= Sex report film =

Film genre

Sex report films (German: Report-Filme) were pseudo-documentaries that had sexual life as their subject matter. Effectively sexploitation films, the genre was particularly popular in early 1970s Europe.

==Background==
Mostly a German (or Germanophone) phenomenon, these films followed in the wake of the Kinsey and Masters and Johnson type reports as well as maintaining elements from the German-speaking educational films (Aufklärungsfilme) tradition. Producers Erwin C. Dietrich (particularly in the late 1960s) and Wolf C. Hartwig were active in the genre: the latter produced the Schulmädchen-Report films, which may be considered a subgenre on their own.
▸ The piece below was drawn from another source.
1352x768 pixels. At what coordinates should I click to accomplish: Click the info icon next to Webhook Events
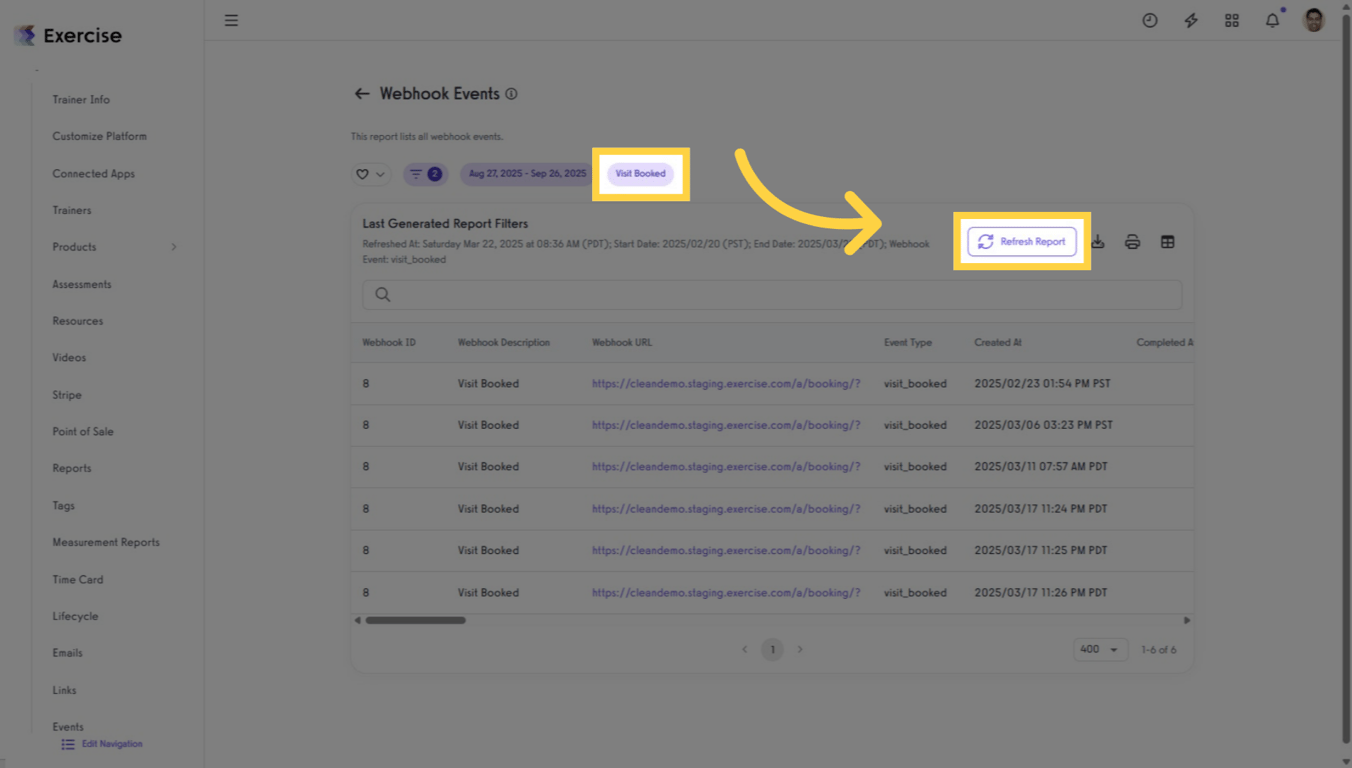pyautogui.click(x=511, y=93)
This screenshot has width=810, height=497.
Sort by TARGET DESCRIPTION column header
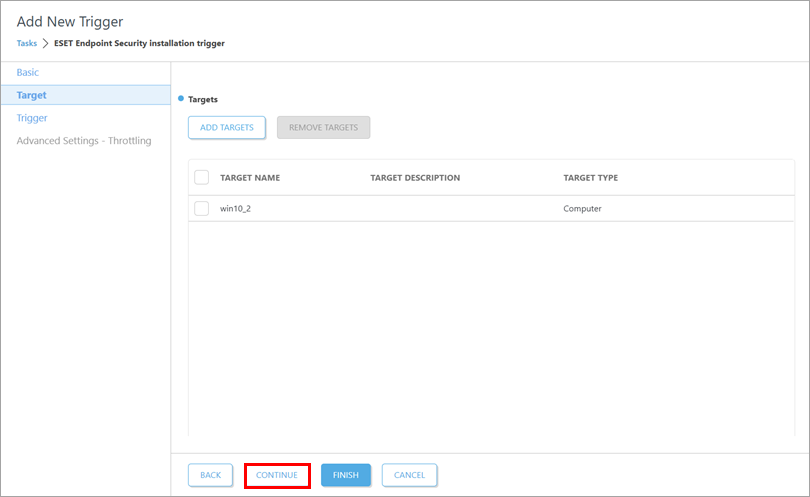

==After Schulmädchen-Report==
The success of the Schulmädchen-Report: Was Eltern nicht für möglich halten in 1970 triggered a range of new films that had titles ending with the word -Report per norm, which ostensibly focused on certain populations and gradually lost their pseudo-documentary tone. Hausfrauen-Report (1971), Ehemänner-Report (1971), Lehrmädchen-Report (1972), Krankenschwestern-Report (1972), Zum zweiten Frühstück: Heiße Liebe (1972), Teenager-Report (1973) are examples of the genre, in which Ernst Hofbauer was a pioneering director.